This time in JHU’s Whiting School of Engineering!


We posted before about engineers and engineering students in Lithuania building bridges made of pasta and glue. The strongest one recorded can support 307.6 kilograms or about the weight of a vending machine.

Pasta is a not typical material for bridge-building contests. Usually, participants are asked to use sticks to build the strongest scale model bridge possible. But what separates pasta from sticks is that it is more challenging to build, hence enhancing the problem solving skills of engineers.


Stock photo

Now it appears that using pasta for bridge-building contests is a worldwide trend. After Lithuania, a similar contest was held at John Hopkins University in Maryland, USA wherein high school students were tasked to create bridge structures out of spaghetti and epoxy.

Participated by more than 150 students in about 40 teams coming from different parts of the world, the event was part of the four-week Engineering Innovation program designed as a summer experience for prospective engineering students of JHU’s Whiting School of Engineering. It is its final challenge for the participants.

Most of the teams decided to go for arch bridges; while some had heavily reinforced their bridges to pass the load tests despite the possibility of breaking the weight limit of the pasta bridge. There were others who were hopeless even from the start who had issues with the epoxy.

Read more  Engineers To Build The First Underwater City


Photos by JHU

The winner was determined by which bridge gets to support the largest weight, adding kilograms to the chain hooked to the bridge.

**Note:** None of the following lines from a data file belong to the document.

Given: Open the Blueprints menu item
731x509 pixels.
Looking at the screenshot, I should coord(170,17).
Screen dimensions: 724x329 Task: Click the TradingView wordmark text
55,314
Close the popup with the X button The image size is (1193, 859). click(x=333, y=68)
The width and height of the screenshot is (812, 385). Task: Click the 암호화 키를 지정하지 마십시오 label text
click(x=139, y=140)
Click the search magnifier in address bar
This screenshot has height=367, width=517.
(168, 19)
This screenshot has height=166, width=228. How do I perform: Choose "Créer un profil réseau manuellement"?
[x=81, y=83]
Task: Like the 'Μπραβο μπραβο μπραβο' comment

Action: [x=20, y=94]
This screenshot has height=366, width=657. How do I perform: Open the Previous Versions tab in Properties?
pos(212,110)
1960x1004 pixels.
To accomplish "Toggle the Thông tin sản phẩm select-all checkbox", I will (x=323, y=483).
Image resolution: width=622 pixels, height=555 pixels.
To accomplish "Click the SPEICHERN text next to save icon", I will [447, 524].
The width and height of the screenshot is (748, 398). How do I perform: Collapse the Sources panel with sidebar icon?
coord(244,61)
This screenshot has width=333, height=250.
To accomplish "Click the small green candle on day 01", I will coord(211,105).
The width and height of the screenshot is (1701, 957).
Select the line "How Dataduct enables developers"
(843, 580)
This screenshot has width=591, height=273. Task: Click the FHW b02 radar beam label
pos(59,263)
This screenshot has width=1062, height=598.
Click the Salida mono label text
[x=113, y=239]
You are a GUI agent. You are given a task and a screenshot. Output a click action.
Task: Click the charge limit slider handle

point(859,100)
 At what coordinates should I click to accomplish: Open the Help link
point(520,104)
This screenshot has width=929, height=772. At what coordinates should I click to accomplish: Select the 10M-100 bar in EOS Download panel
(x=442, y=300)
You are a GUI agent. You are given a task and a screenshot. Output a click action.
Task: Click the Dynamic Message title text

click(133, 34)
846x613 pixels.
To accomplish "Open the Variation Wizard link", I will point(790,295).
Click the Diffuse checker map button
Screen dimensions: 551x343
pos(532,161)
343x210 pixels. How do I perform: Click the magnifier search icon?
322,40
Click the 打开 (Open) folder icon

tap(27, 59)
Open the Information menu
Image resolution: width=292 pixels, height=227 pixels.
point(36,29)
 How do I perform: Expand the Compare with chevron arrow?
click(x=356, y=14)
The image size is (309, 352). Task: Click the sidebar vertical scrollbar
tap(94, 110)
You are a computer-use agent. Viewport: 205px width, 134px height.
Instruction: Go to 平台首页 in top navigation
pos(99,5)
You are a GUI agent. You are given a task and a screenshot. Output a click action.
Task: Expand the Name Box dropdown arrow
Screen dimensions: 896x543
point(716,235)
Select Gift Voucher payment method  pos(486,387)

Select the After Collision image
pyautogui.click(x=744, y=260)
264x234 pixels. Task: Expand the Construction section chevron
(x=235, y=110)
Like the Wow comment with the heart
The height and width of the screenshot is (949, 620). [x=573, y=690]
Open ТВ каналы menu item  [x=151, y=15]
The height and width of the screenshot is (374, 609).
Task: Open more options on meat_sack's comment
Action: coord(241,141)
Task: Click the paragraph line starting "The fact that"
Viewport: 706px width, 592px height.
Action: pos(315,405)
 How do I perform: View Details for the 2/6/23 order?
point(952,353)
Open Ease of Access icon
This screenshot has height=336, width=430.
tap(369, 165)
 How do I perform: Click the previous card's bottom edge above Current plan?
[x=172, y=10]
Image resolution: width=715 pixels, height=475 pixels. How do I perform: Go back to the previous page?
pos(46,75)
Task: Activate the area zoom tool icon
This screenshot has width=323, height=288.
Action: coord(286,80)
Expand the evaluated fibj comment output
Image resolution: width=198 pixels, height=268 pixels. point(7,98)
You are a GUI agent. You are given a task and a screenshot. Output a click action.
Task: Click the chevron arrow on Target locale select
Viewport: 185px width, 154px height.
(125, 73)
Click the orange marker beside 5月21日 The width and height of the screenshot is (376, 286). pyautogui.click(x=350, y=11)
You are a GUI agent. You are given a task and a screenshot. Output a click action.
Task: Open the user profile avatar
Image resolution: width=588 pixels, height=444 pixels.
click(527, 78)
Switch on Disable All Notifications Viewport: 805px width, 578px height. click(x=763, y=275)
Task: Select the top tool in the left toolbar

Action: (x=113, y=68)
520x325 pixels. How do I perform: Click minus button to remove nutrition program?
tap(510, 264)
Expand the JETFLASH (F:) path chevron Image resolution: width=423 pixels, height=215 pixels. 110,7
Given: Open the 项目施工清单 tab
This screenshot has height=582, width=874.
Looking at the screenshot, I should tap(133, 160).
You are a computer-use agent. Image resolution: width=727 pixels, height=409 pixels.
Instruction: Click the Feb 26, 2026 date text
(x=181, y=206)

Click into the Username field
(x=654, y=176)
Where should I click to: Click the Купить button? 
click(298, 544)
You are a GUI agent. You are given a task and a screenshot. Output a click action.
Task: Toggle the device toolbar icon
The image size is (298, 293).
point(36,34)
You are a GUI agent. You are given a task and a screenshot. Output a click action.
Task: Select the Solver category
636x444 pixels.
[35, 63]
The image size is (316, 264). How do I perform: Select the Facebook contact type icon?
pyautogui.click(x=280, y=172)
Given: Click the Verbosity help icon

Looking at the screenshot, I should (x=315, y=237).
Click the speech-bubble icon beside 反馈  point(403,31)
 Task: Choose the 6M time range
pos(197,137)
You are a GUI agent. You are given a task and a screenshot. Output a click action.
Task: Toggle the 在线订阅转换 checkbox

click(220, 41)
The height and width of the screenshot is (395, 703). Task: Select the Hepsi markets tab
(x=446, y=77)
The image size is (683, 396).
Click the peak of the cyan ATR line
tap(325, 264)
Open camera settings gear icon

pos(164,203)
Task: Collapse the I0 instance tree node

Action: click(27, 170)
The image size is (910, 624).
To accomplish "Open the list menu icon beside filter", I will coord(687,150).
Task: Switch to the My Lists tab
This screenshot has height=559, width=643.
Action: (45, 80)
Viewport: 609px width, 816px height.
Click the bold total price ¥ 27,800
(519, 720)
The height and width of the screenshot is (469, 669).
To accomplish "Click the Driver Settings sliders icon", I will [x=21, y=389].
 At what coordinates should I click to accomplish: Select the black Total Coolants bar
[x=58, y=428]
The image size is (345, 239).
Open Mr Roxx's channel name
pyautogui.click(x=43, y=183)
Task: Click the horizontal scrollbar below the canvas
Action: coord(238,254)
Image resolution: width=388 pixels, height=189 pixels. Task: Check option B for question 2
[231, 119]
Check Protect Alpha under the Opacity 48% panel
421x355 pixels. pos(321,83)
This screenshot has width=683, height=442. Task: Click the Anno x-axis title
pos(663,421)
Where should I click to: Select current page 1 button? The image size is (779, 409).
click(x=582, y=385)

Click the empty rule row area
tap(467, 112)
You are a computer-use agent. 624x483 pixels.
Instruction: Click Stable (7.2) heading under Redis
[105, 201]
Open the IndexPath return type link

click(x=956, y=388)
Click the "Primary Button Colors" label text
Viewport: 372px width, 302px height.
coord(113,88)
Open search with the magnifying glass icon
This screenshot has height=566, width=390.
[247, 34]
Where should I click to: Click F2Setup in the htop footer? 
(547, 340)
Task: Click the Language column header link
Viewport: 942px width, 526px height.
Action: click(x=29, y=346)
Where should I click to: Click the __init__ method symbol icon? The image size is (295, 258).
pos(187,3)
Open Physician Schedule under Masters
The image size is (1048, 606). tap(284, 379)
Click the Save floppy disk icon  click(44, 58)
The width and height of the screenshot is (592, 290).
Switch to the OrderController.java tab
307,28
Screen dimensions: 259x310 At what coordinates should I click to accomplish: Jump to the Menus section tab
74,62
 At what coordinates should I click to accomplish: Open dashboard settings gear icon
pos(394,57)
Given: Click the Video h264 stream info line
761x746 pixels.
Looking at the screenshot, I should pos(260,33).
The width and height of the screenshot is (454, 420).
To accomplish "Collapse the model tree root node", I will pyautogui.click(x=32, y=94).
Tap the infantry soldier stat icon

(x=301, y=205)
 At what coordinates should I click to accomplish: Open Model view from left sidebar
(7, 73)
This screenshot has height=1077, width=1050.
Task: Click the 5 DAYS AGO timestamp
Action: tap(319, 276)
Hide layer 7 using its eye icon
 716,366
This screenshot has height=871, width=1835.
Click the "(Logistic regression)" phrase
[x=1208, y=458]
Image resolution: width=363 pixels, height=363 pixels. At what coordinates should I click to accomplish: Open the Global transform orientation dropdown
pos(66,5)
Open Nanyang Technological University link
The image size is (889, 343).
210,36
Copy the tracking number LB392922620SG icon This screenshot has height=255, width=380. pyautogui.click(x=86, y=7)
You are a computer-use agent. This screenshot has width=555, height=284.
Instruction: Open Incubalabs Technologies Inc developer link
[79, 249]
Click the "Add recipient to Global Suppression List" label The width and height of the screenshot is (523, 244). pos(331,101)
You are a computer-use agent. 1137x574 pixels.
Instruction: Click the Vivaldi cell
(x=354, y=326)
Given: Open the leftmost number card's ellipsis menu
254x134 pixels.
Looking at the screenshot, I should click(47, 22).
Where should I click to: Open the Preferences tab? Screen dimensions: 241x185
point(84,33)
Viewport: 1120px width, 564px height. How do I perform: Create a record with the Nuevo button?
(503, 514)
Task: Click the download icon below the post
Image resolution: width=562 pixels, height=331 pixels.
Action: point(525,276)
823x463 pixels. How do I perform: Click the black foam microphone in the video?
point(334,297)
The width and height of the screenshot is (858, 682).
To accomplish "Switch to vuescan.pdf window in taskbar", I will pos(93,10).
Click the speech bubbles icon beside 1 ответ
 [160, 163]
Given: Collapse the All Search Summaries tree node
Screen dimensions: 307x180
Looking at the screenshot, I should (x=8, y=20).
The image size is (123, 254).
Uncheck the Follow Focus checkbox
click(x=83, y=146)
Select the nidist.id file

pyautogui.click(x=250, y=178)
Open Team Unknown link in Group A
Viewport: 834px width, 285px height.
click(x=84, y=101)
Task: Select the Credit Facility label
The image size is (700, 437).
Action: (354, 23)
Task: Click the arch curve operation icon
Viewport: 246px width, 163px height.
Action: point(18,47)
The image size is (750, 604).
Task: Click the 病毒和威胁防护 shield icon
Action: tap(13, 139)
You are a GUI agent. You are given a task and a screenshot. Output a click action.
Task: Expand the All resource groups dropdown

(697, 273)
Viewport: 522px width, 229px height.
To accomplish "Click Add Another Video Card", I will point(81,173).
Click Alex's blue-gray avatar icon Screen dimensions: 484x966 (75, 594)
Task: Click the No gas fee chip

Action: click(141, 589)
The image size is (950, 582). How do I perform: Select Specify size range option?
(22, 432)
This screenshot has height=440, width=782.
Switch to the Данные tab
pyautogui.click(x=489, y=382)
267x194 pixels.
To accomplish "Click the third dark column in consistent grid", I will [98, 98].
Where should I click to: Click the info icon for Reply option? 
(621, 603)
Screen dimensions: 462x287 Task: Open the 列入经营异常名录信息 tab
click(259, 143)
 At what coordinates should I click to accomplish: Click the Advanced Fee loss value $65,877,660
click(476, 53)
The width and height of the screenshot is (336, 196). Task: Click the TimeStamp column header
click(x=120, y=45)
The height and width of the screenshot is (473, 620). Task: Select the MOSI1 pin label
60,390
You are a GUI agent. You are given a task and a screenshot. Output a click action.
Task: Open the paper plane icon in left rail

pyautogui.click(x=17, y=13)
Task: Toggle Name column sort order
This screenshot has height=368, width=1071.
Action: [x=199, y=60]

Diego San Miguel, Simon Alloca, and Ian Shibley-Styer, or collectively known as Bridge Guys, emerged as winners. Their bridge was able to support 76.60 kilos before breaking, which is equal to 169 pounds.

During his opening remarks, Ed Schlesinger, dean of the Whiting School, said, “From an academic standpoint, this event marks the culmination of your Engineering Innovations studies, and that alone makes it worth celebrating.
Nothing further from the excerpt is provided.